As I run an ISP / non-dominant carrier, this is a barrier to competition in the real world. Potential customers that made the decision of using an email address provided by the incumbent in my area often refuse to change providers for fear of losing contact with people or customers that have only known the one email address for decades.
23 comments
[ 3.3 ms ] story [ 70.8 ms ] threadUnfortunately, should that domain ever expire, it'll likely be picked up by a squatter and that's your identity gone.
Example from 3 months ago: https://news.ycombinator.com/item?id=31573854
Another one: https://news.ycombinator.com/item?id=30506581
That would guarantee users could move their identity over a reasonable period while removing storage and support requirements from the original provider.
That "cancellation guarantee" would surely give people more confidence to choose a particular email provider?
- If an email provider decides to close an account, they must offer free forwarding to an email address of the account holder's choice for as long as the email provider operates (or perhaps for X years, etc.).
- Email providers must not reject valid messages. They can put them in a spam folder if they like, but they can't reject them. This mitigates the oligarchical situation which has arisen where a few large email providers try to impose their will on the rest of the email ecosystem and make it increasingly hard to email their users.
It would be reasonable to restrict these regulations to providers with over a certain number of users.
there are mailing lists that i can only write to from a specific address, and maybe a bank has a process where i can initiate certain actions by emailing them, or doctors, etc. but those all should have ways to change that email address which should hopefully be possible by verifying the address by receiving a verification token.
in any case the number of situations where one must send email from a specific address should be a fraction of those where one must be able to receive email at that address.

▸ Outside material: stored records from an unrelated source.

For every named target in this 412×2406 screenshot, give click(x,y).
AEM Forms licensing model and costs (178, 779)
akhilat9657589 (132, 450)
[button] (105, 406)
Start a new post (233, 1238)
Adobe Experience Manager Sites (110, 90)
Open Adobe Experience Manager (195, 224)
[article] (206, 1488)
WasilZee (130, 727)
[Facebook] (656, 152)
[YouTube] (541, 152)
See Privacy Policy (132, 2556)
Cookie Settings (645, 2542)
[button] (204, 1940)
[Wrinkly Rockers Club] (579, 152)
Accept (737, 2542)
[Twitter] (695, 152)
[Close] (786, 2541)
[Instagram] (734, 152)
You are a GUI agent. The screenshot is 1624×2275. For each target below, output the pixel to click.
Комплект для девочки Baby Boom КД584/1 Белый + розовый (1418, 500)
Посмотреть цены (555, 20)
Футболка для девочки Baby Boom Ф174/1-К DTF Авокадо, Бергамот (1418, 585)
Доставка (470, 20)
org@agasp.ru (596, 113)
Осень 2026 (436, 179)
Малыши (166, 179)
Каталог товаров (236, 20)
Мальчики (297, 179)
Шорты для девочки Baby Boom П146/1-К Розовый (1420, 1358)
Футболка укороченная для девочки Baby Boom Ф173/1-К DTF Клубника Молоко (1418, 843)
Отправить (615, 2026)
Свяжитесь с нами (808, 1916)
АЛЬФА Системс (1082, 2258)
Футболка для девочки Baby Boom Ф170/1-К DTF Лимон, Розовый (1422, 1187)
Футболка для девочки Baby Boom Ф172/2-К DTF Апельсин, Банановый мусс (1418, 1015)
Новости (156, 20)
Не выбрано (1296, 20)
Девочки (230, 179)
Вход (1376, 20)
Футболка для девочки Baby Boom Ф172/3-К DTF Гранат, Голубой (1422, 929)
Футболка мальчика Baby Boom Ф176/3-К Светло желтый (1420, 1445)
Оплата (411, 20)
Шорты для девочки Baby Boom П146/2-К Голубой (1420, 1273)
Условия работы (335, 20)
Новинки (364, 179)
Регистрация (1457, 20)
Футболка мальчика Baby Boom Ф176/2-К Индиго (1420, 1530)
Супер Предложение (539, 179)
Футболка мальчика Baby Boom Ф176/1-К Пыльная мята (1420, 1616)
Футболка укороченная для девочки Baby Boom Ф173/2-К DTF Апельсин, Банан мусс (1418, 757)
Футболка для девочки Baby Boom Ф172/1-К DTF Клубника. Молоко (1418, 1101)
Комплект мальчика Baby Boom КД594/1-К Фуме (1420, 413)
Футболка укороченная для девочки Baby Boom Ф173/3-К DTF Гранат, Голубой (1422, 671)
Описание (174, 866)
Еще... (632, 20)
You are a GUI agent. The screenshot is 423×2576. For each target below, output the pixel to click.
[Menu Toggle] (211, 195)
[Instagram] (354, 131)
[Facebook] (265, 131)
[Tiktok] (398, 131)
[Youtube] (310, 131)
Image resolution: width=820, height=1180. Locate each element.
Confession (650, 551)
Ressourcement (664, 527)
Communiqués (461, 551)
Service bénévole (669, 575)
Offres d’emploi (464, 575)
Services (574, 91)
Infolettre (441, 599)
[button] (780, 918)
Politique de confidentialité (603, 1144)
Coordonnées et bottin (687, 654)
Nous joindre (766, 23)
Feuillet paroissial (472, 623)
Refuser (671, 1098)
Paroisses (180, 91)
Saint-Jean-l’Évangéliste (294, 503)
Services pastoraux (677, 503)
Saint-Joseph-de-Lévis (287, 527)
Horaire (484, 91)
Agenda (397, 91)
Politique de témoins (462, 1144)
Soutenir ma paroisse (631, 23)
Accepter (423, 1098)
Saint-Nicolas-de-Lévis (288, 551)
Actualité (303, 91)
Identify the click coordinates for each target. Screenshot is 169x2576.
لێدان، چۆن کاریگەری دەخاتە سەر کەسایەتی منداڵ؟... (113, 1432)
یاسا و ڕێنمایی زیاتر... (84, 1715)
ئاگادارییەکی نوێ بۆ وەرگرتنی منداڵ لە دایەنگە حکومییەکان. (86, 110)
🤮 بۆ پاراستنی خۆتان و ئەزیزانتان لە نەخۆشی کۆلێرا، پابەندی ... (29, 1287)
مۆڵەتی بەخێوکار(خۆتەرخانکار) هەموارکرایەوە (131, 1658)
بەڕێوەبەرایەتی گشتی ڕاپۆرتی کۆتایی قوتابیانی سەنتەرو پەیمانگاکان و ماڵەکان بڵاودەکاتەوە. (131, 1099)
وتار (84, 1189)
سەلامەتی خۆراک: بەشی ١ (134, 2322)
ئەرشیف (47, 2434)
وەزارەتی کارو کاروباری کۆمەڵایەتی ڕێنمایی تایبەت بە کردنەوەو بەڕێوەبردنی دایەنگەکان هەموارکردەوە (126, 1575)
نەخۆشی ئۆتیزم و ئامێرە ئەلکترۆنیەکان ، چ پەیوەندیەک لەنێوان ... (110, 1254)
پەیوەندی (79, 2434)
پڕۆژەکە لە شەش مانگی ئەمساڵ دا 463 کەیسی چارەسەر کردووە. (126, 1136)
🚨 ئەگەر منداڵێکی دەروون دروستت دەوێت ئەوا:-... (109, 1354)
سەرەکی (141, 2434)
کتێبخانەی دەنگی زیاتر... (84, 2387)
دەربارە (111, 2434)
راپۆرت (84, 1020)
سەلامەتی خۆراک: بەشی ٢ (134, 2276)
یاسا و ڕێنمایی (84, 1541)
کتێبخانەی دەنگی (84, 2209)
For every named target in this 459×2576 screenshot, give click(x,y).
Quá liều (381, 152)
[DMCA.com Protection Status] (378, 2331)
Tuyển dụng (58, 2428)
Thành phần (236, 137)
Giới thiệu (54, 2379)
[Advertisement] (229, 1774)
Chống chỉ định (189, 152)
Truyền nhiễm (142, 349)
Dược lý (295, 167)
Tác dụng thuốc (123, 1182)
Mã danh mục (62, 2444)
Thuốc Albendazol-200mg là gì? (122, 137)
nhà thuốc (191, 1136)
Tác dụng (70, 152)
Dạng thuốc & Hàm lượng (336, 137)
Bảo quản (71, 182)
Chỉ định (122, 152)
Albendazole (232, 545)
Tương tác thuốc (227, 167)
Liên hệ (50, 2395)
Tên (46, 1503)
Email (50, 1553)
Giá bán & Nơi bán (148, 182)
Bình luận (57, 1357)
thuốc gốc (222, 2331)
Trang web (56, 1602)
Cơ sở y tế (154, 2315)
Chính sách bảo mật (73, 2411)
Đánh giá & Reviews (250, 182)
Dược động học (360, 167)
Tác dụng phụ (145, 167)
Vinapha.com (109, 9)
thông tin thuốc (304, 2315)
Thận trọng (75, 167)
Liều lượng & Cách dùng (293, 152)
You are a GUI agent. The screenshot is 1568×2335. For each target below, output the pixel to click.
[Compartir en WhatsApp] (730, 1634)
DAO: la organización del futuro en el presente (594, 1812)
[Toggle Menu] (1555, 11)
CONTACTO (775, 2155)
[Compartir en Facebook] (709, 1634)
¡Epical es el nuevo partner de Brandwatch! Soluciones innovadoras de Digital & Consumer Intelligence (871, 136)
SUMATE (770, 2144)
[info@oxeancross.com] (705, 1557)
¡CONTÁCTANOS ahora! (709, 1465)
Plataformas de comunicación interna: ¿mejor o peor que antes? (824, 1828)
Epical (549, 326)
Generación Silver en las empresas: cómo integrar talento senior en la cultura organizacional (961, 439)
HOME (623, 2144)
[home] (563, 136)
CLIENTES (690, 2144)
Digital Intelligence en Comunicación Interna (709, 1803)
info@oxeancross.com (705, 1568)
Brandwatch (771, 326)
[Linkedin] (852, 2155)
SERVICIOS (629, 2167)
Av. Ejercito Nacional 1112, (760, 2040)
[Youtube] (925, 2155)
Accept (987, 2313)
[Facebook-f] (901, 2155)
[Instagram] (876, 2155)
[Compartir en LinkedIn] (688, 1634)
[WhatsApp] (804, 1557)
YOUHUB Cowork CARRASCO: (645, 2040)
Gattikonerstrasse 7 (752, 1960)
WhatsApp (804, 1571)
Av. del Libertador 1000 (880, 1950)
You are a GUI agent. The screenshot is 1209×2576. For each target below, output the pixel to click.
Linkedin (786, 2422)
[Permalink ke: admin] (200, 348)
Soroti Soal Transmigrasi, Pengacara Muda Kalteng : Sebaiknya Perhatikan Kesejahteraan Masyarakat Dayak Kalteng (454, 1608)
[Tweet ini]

This is not feasible. Imagine that a single IP is sending a continuous flood of messages which are clearly spam, as fast as possible, to a large mail provider. Requiring that mail provider to store every single one of those messages, and to not take any steps to mitigate an instance of obvious abuse, would be completely unreasonable.
https://twitter.com/balajis/status/1397773092169031693
https://thenetworkstate.com/god-state-network#negative-synth...
Organizations are comfortable treating your email as your identity because email is freely, instantly available to anyone in the world with internet access.
Email is free and massively available because it is cheap for providers to operate and ads make it profitable. Because organizations treat email as identity, email is very important to people’s lives, and losing access to your email account can be devastating. Thus there are calls for regulation requiring human intervention (such as customer support), the cost of which scales linearly.
This kind of regulation seems incompatible with free, universally available, instant sign-up email. Ad revenue is probably not enough to hire support staff for millions of customers across dozens of languages. One half-hour support call probably costs more money than a customer generates in years through ad revenue.
Correct me if I’m missing something, but it seems that providers would have to charge a fee for email to adequately support their customers. If this happens, then email access can no longer be assumed.
So here’s the core of the question: if we are dissatisfied with how fragile our identities are online, who pays to fix this?
As I run an ISP / non-dominant carrier, this is a barrier to competition in the real world. Potential customers that made the decision of using an email address provided by the incumbent in my area often refuse to change providers for fear of losing contact with people or customers that have only known the one email address for decades.